Kapolda Bali juga menekankan pentingnya menjaga persaudaraan, toleransi, dan semangat gotong royong di tengah keberagaman masyarakat. Bali sebagai salah satu daerah tujuan wisata dunia memiliki masyarakat dengan latar belakang yang beragam sehingga keamanan dan keharmonisan menjadi aset yang harus dijaga bersama.
“Mari kita jaga Bali tetap aman, damai, dan harmonis. Perbedaan jangan menjadi pemisah, tetapi menjadi kekuatan untuk bersama-sama menjaga persatuan. Dengan keamanan dan kebersamaan yang terpelihara, kita dapat memberikan kontribusi terbaik bagi kemajuan Bali dan Indonesia,” tambahnya.
Pesan tersebut sekaligus menegaskan bahwa menjaga keamanan Bali membutuhkan keterlibatan seluruh komponen masyarakat. Polri tidak dapat bekerja sendiri tanpa dukungan pemerintah daerah, TNI, desa adat, tokoh agama, tokoh masyarakat, generasi muda, serta seluruh lapisan masyarakat.
Sinergi dan komunikasi antarelemen masyarakat menjadi kekuatan penting dalam mencegah berbagai potensi gangguan keamanan sekaligus menjaga kehidupan sosial yang harmonis.
Momentum HUT ke-81 Kemerdekaan RI pun diharapkan semakin memperkuat kesadaran masyarakat untuk tidak mudah terpecah oleh perbedaan. Keberagaman suku, agama, budaya, maupun latar belakang sosial harus ditempatkan sebagai kekayaan bangsa yang memperkuat Indonesia.
Bagi Polda Bali, menjaga situasi keamanan dan ketertiban masyarakat tetap kondusif juga menjadi bagian dari kontribusi nyata dalam mengisi kemerdekaan. Keamanan yang terpelihara menjadi salah satu fondasi penting bagi pembangunan daerah, pertumbuhan ekonomi, kehidupan sosial masyarakat, serta keberlangsungan sektor pariwisata Bali.
Karena itu, semangat 17 Agustus diharapkan tidak berhenti setelah upacara selesai. Nilai perjuangan, disiplin, pengorbanan, persatuan, dan gotong royong harus terus diwujudkan dalam kehidupan sehari-hari.
Jika para pahlawan pada masa lalu berjuang mengangkat senjata dan mempertaruhkan nyawa untuk merebut kemerdekaan, generasi Indonesia saat ini menghadapi bentuk perjuangan yang berbeda.
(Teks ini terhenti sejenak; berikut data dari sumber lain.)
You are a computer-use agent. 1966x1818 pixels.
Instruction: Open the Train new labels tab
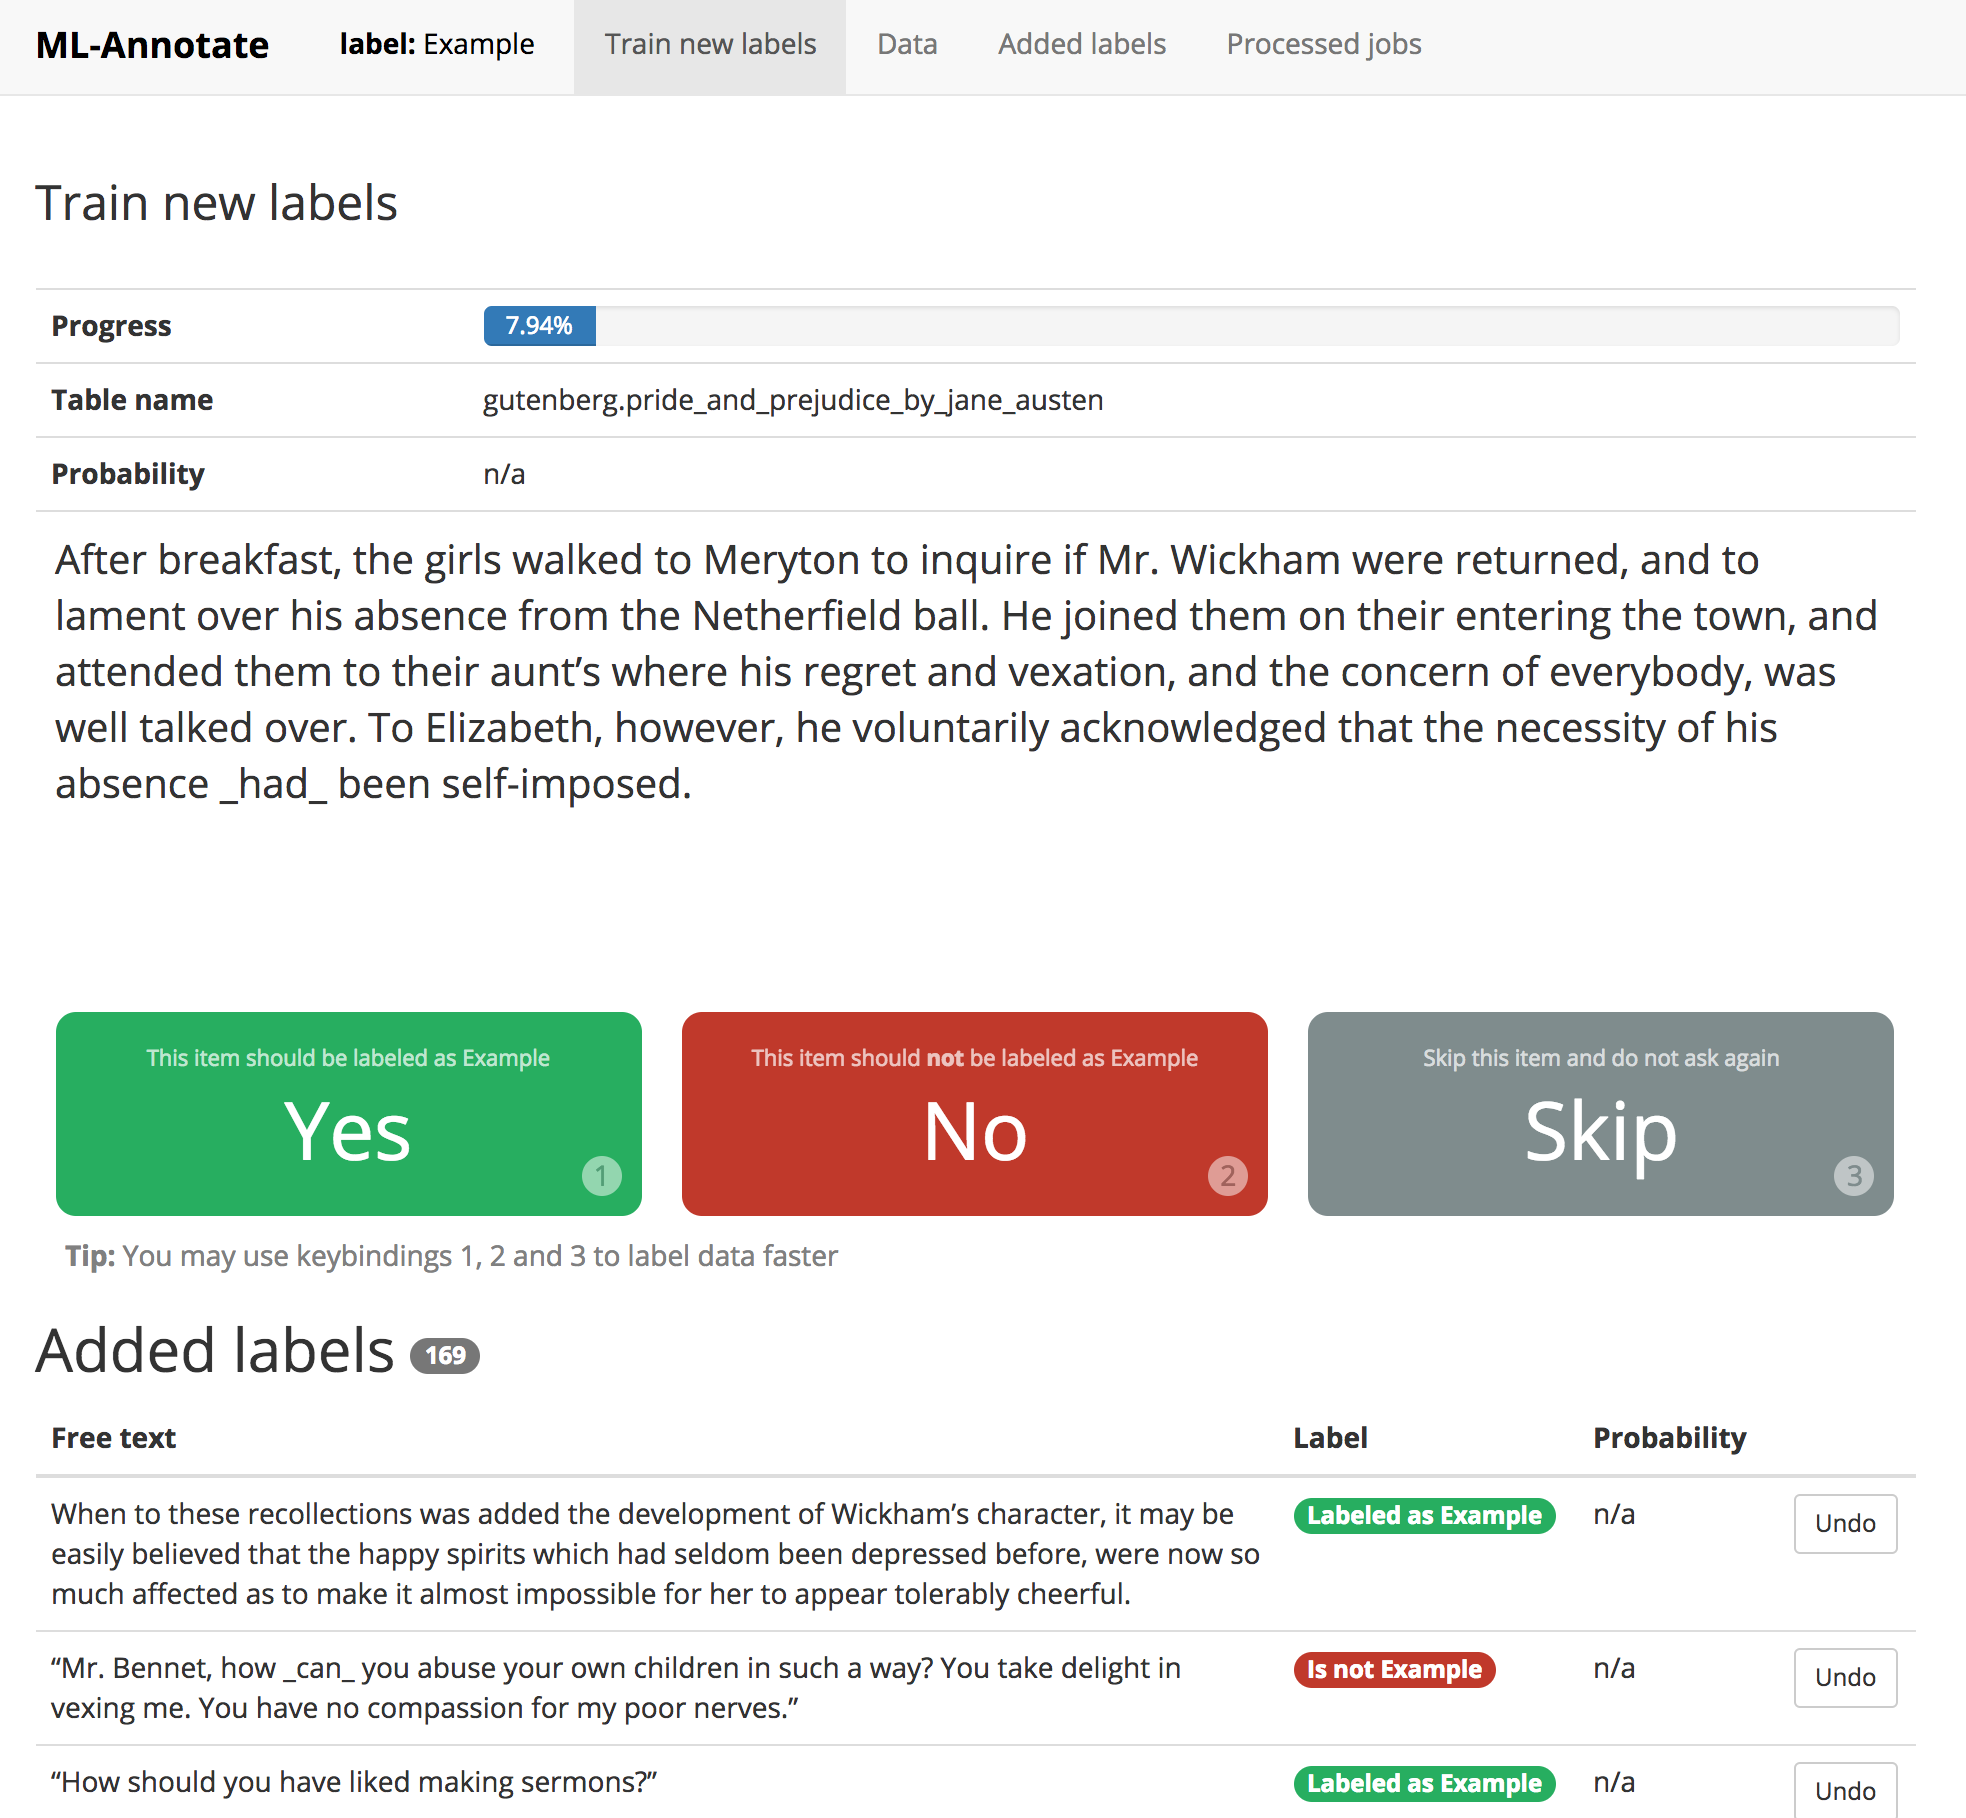pos(710,45)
Tantangannya adalah menjaga persatuan, memperkuat toleransi, menegakkan hukum, meningkatkan kesejahteraan, membangun sumber daya manusia, serta memastikan pembangunan dapat dirasakan seluruh masyarakat.
Upacara HUT ke-81 Kemerdekaan Republik Indonesia di Lapangan Puputan Margarana, Renon, akhirnya menjadi lebih dari sekadar peringatan hari bersejarah. Momentum tersebut menjadi pengingat bahwa kemerdekaan merupakan warisan sekaligus amanah yang harus terus dijaga.
Dari Pulau Dewata, semangat Merah Putih kembali dikobarkan. Pemerintah daerah, TNI-Polri, tokoh masyarakat, dan seluruh elemen masyarakat diharapkan terus berjalan bersama menjaga persatuan serta menciptakan Bali yang aman, damai, harmonis, dan maju.
Dirgahayu ke-81 Republik Indonesia. Semangat perjuangan para pahlawan terus hidup dalam persatuan, kerja nyata, dan pengabdian untuk negeri. Merdeka!